私も、プレッシャーや環境の変化に弱い子ども時代に繰り返しました。
今回は、私と子供が経験した自家中毒症の体験談をお話しします。
もくじ
自家中毒症の症状と経過
私が発症したのは40年以上前で、よく嘔吐すると小児科の先生にかかっていました。
母が信頼していた小児科の先生は、高齢でしたが海外などにも行かれており治療方法は自分のやり方に固執はせずよりよい方法を調べる方で、私が体調を崩すと夜中でも診察をしていただけました。
ただその夜に発症した自家中毒症はいつもより激しく、布団に張り付いたままで母が洗面器を持って往復し、私はそこに顔をつっこんで嘔吐を数十回繰り返す一晩でした。
最初は夕食として胃にあったものが固形物や半消化物として吐き出されましたが、すぐに胃は空になり、その後は胃液の嘔吐が続き、最後には水さえ出なくなりました。
いつもの先生に連絡を取ったかどうか、母に最近訊いても覚えてはいなかったのですが、洗面器から顔も上げられない状態では布団から出ることもできませんでした。
ふだんはそこまで激しい症状は起こさず、注射を受けて快復していたことが多かった記憶があります。
母はなにかの薬を注射されているものと思っていたようですが、少し大きくなって先生に自分で訊いたところ生理食塩液だと言われました。
周期性嘔吐症を治療するというより、それで起こっていた脱水症状に対してだったようです。
思い当たる原因
こういった症状が起きるきっかけは、幼稚園での進級によるクラス替えで環境が大きく変わったとき、性格から友だちが作りにくく孤立してしまったとき、幼稚園のお遊戯会などで疲れたときなど、疲労や過度の緊張感を感じた後が多かったと思います。

**記録の抜粋**
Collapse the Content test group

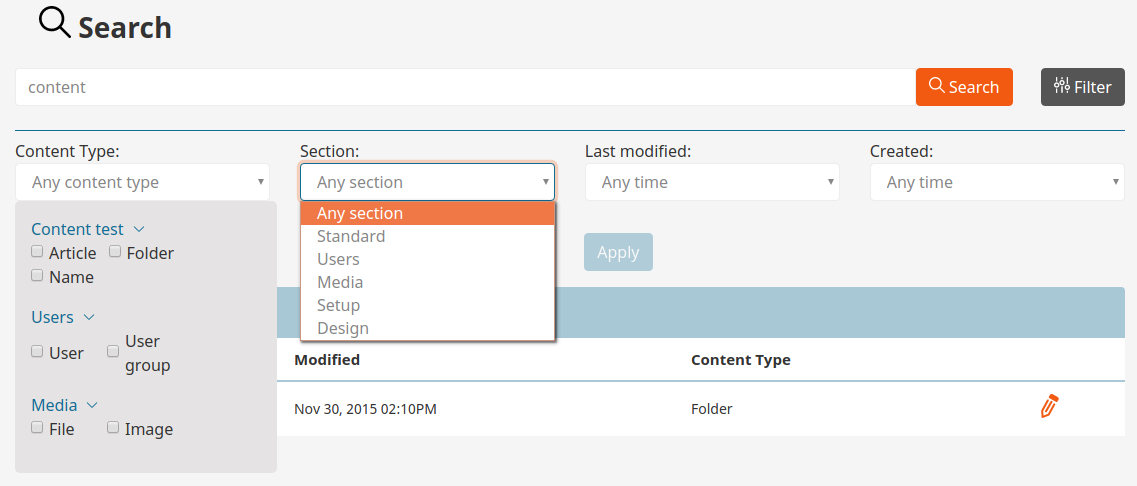[139, 229]
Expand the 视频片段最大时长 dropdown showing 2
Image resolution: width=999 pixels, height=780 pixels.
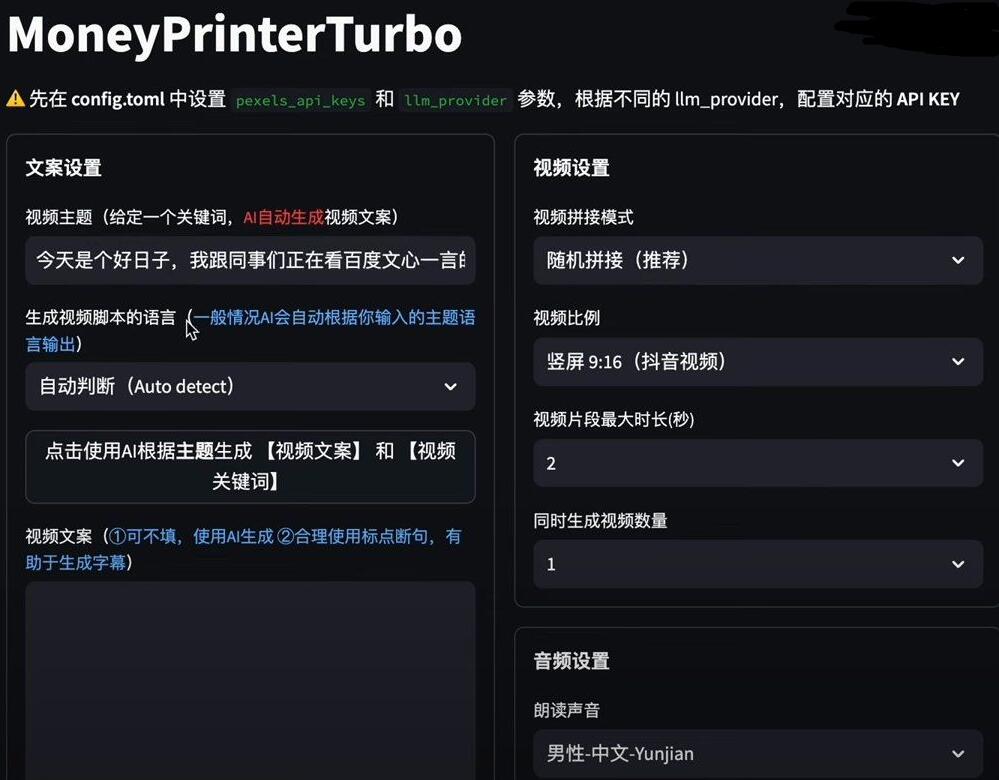tap(757, 464)
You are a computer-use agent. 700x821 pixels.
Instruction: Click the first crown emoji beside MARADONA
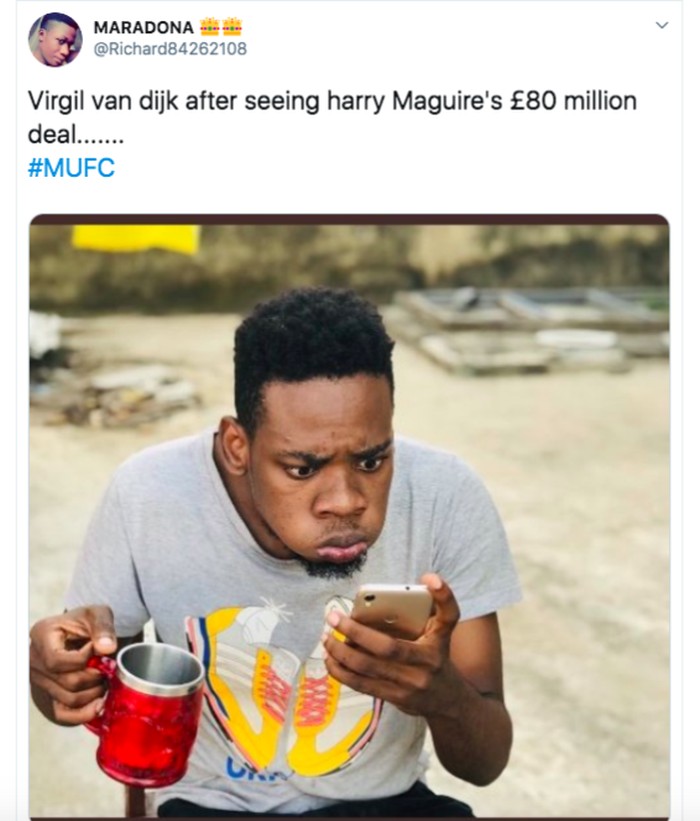210,27
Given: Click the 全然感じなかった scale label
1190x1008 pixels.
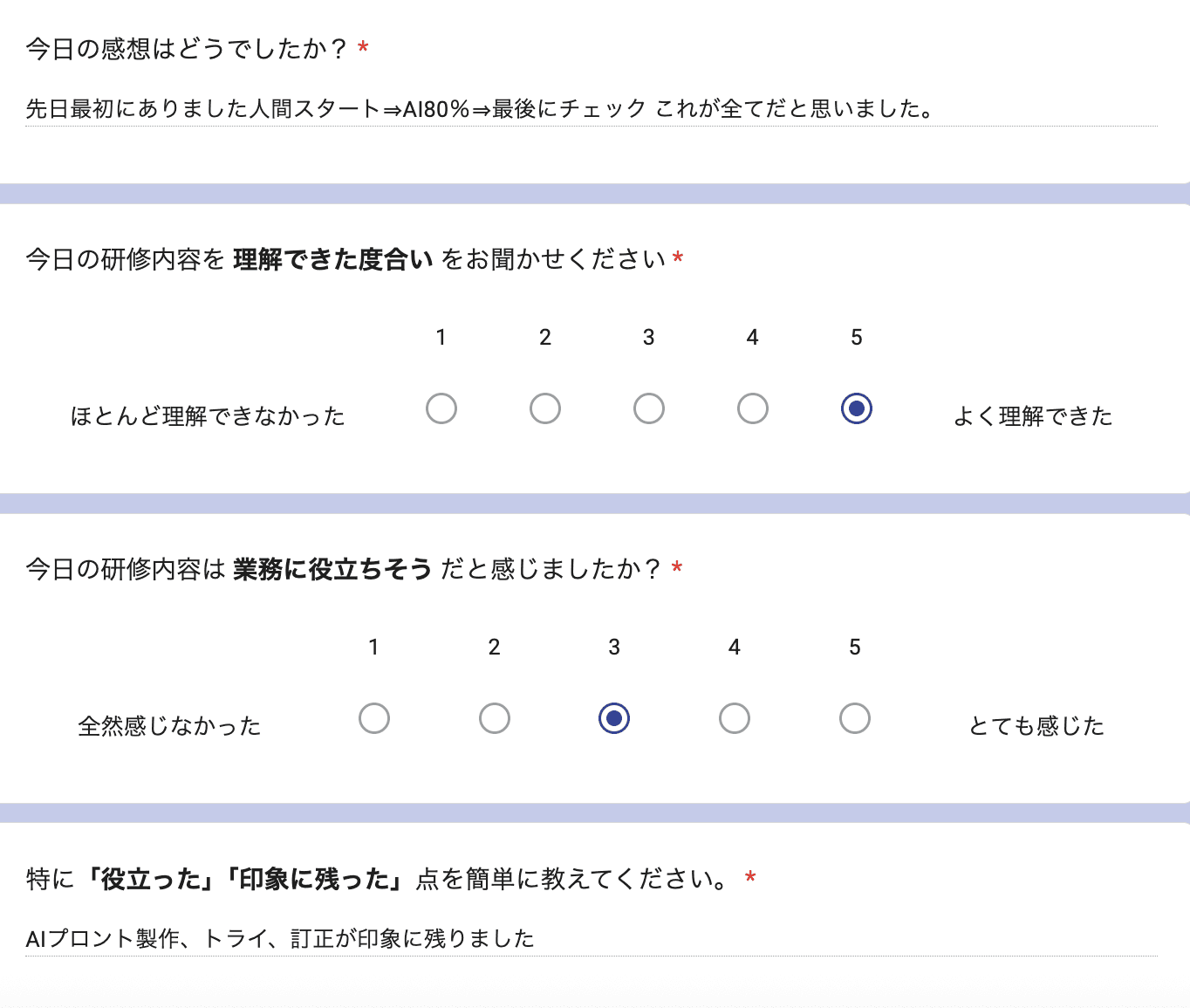Looking at the screenshot, I should [x=171, y=725].
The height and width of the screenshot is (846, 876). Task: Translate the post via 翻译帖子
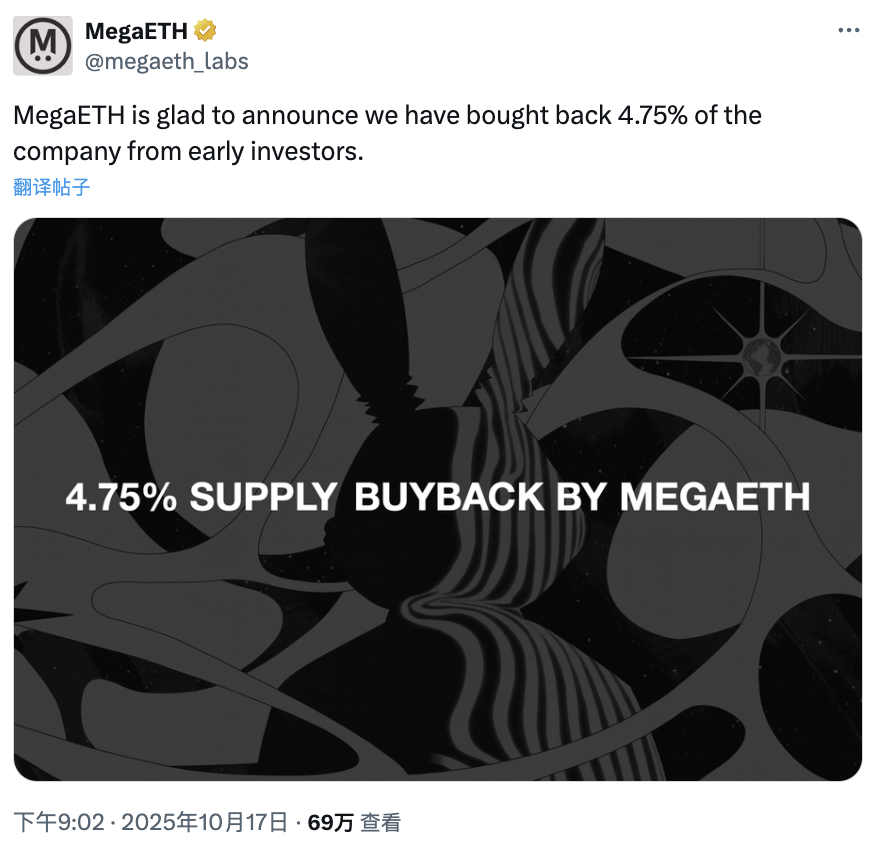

**取り組む課題**
1. 本文で、筆者が少し大きくなって先生に訊いたとき、注射の中身は何だと言われましたか。
2. 本文の「こういった症状が起きるきっかけは」で始まる段落を、要点を残して箇条書きにまとめてください。
3. 本文から、「最初は夕食として胃にあったも」を含む箇所から書き出し、「とが多かった記憶があります。」で終わるまでを一字も変えずに抜き出してください。

**解答一覧**
1. 生理食塩液

2.
症状が起きるきっかけ(疲労や過度の緊張感を感じた後が多かった)
- 幼稚園での進級によるクラス替えで環境が大きく変わったとき
- 性格から友だちが作りにくく、孤立してしまったとき
- 幼稚園のお遊戯会などで疲れたとき

3.
最初は夕食として胃にあったものが固形物や半消化物として吐き出されましたが、すぐに胃は空になり、その後は胃液の嘔吐が続き、最後には水さえ出なくなりました。
いつもの先生に連絡を取ったかどうか、母に最近訊いても覚えてはいなかったのですが、洗面器から顔も上げられない状態では布団から出ることもできませんでした。
ふだんはそこまで激しい症状は起こさず、注射を受けて快復していたことが多かった記憶があります。